_What the task requires_
The range runs from the line containing "Viewport: 936px width, 571px" to the last line of the entries. Restate those lines word for word, without the pictures.

Records excerpted from a collection
· · · · ·
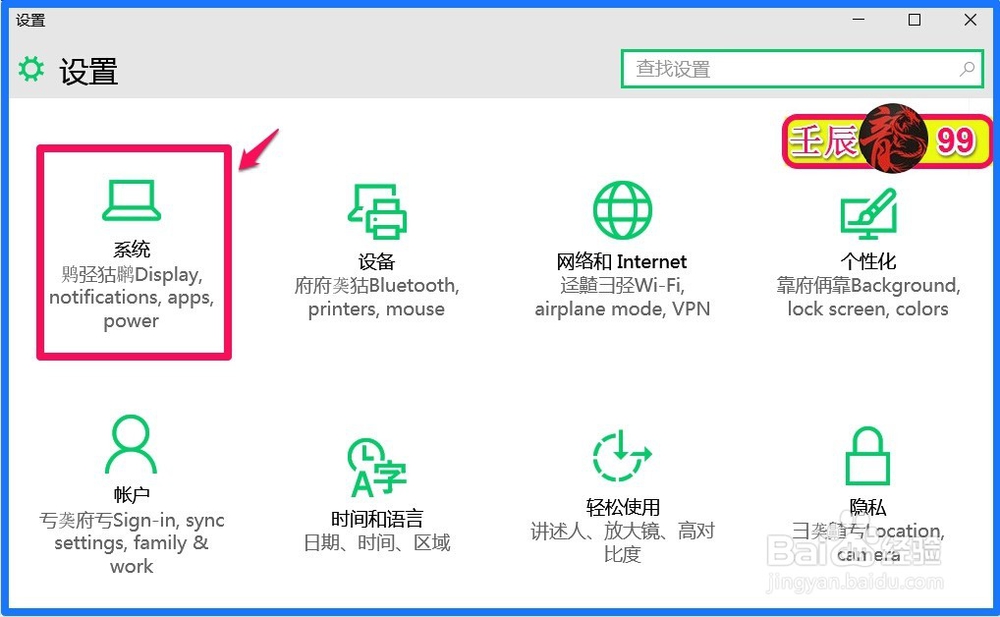This screenshot has width=1000, height=617.
Task: Close the Settings window
Action: [x=969, y=19]
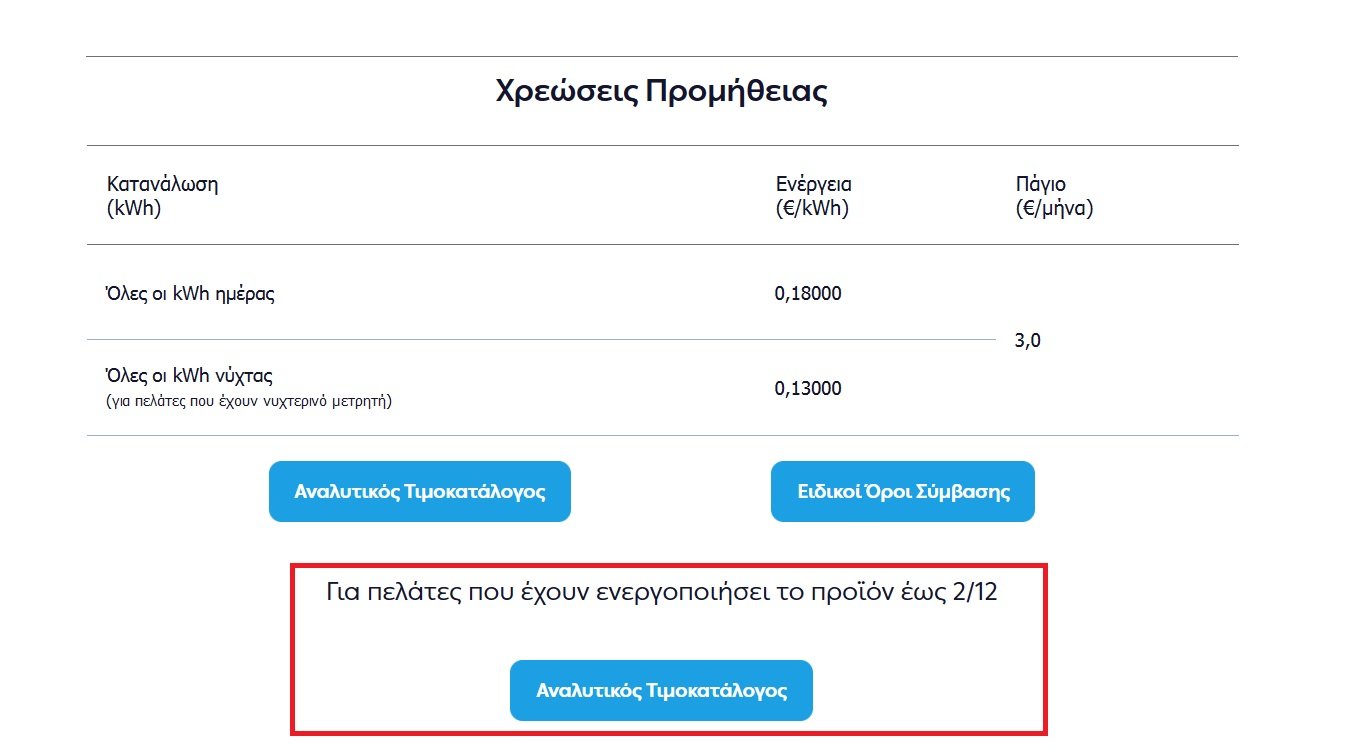Click the divider line between day and night rows
The width and height of the screenshot is (1361, 751).
540,340

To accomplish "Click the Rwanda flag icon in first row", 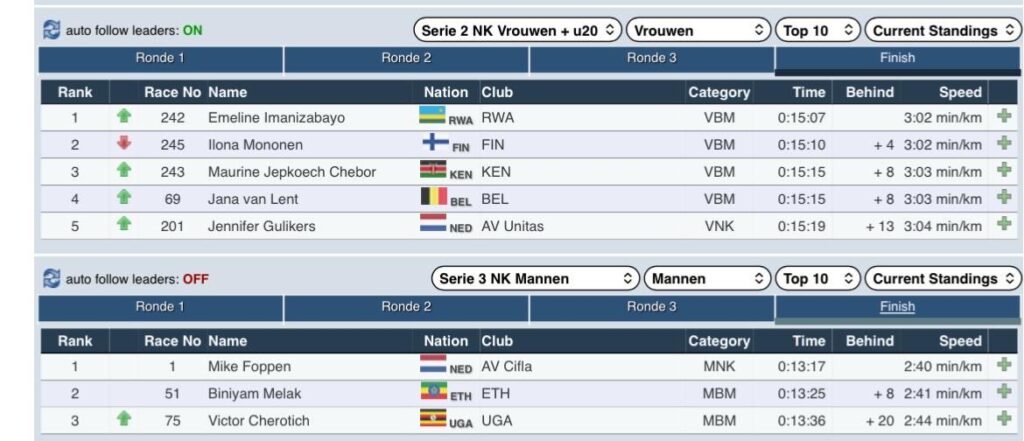I will 432,116.
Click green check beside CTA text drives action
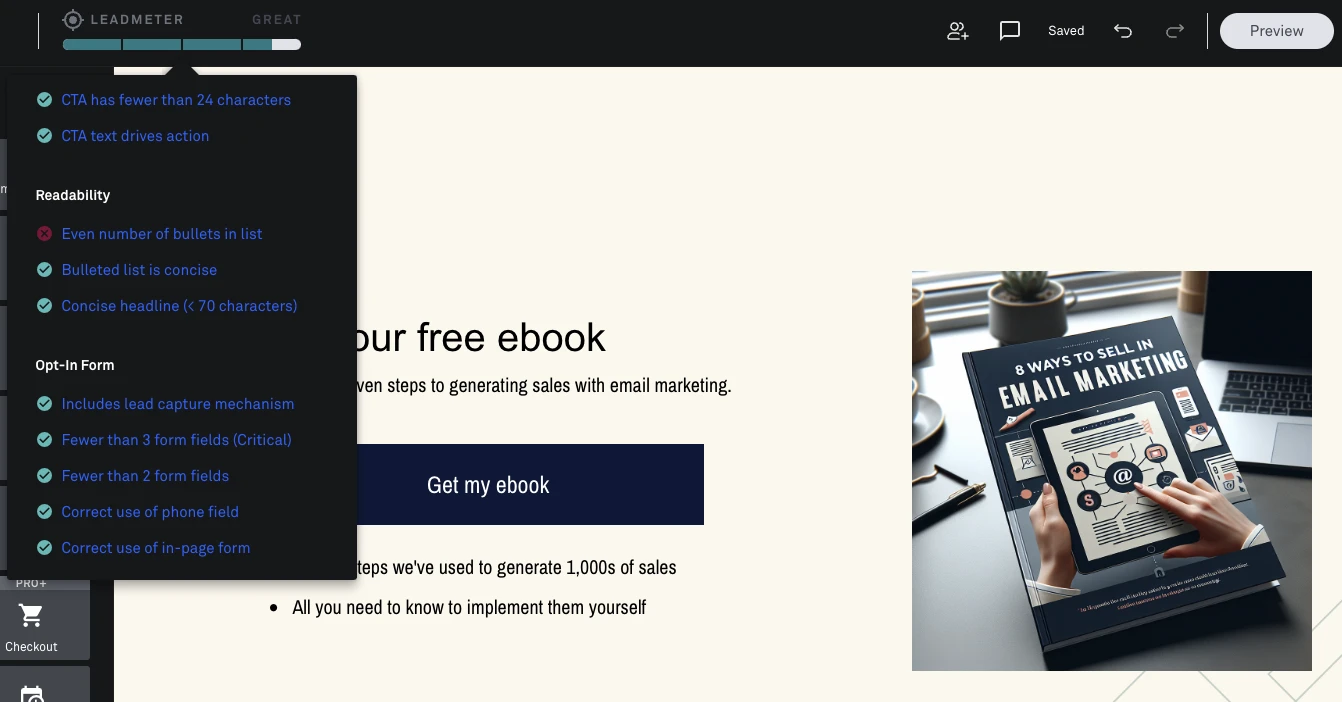The width and height of the screenshot is (1342, 702). pos(44,136)
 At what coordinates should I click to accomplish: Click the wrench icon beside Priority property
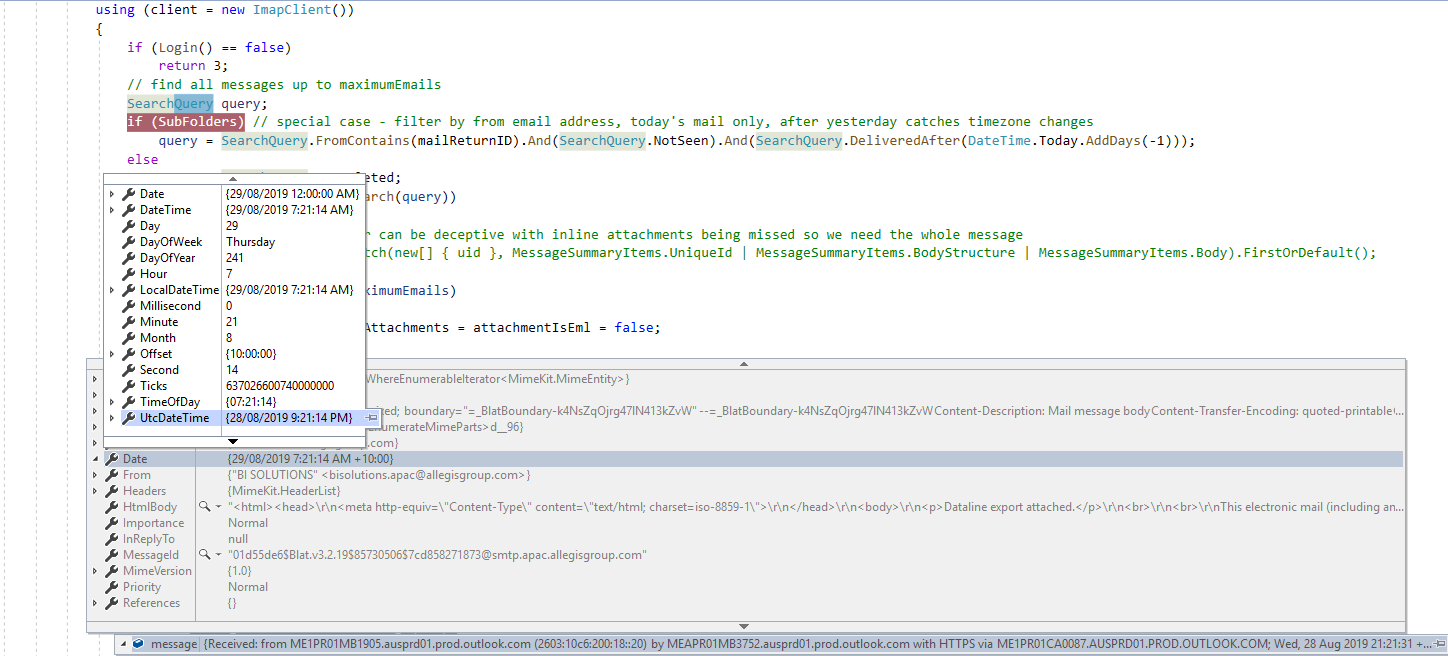(111, 587)
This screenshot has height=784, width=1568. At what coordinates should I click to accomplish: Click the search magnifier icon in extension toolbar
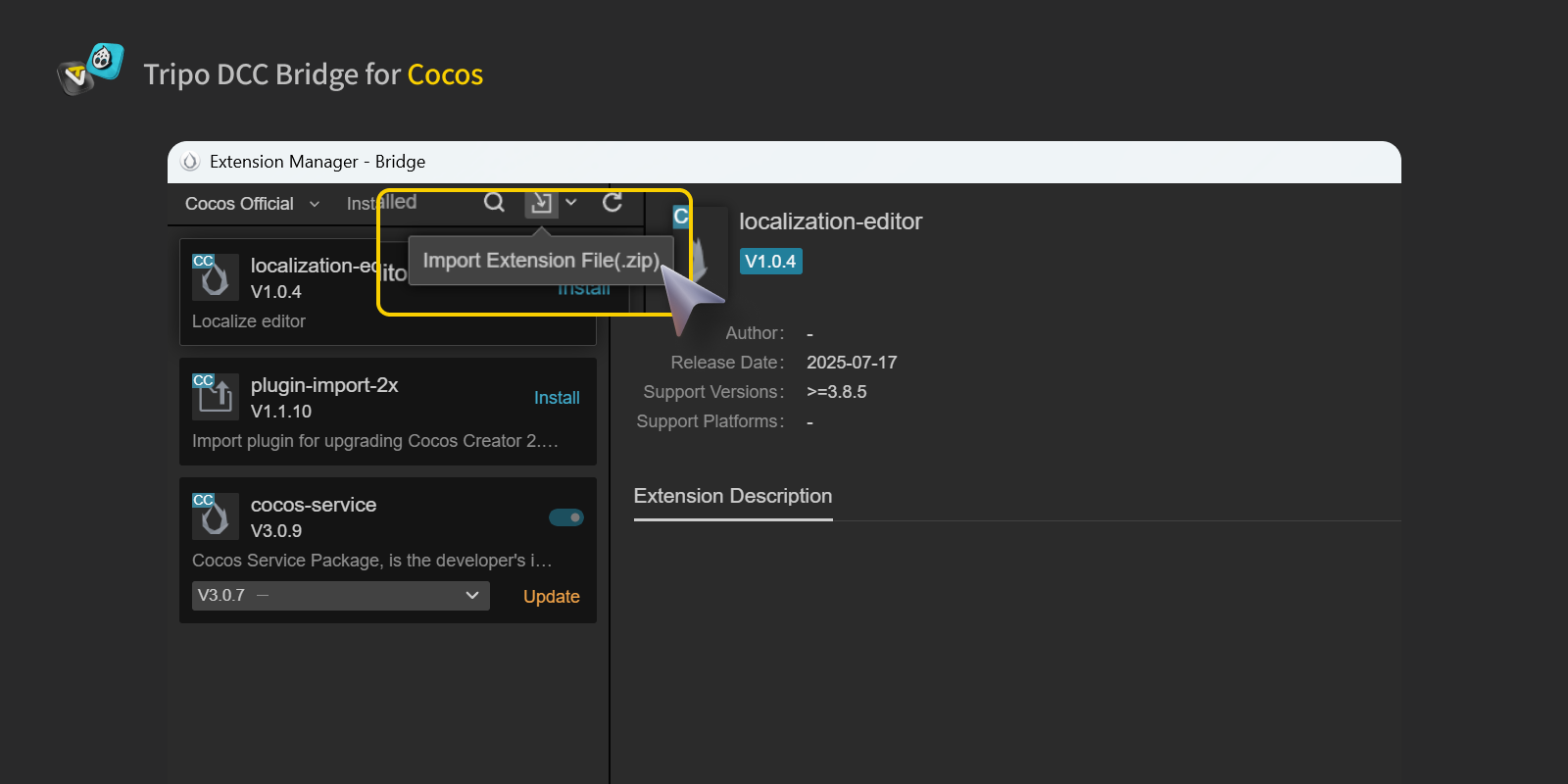(494, 202)
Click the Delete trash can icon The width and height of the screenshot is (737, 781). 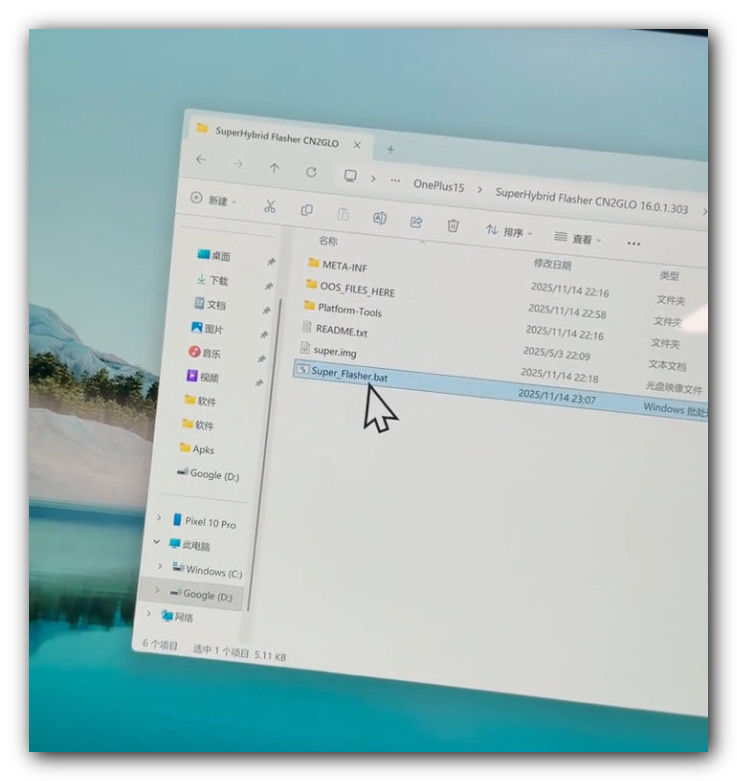[x=453, y=226]
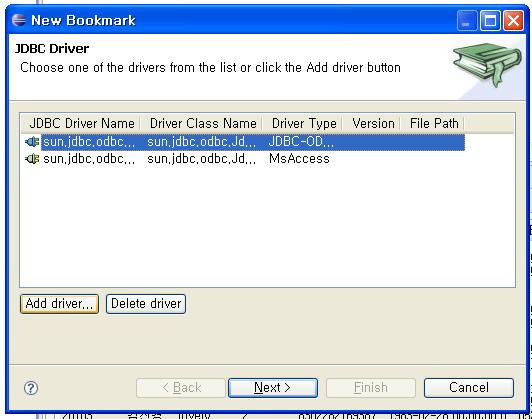
Task: Click the File Path column header
Action: [x=433, y=123]
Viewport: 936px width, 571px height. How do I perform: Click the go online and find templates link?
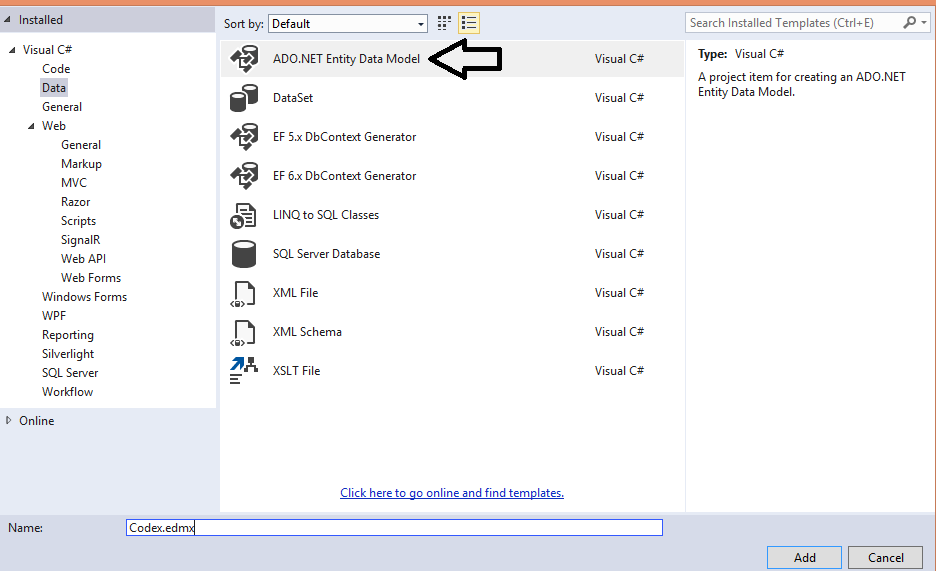point(452,493)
· · · · ·
_Solution to the exercise_
Viewport: 936px width, 571px height. How do I perform: Click the go online and find templates link?
point(452,493)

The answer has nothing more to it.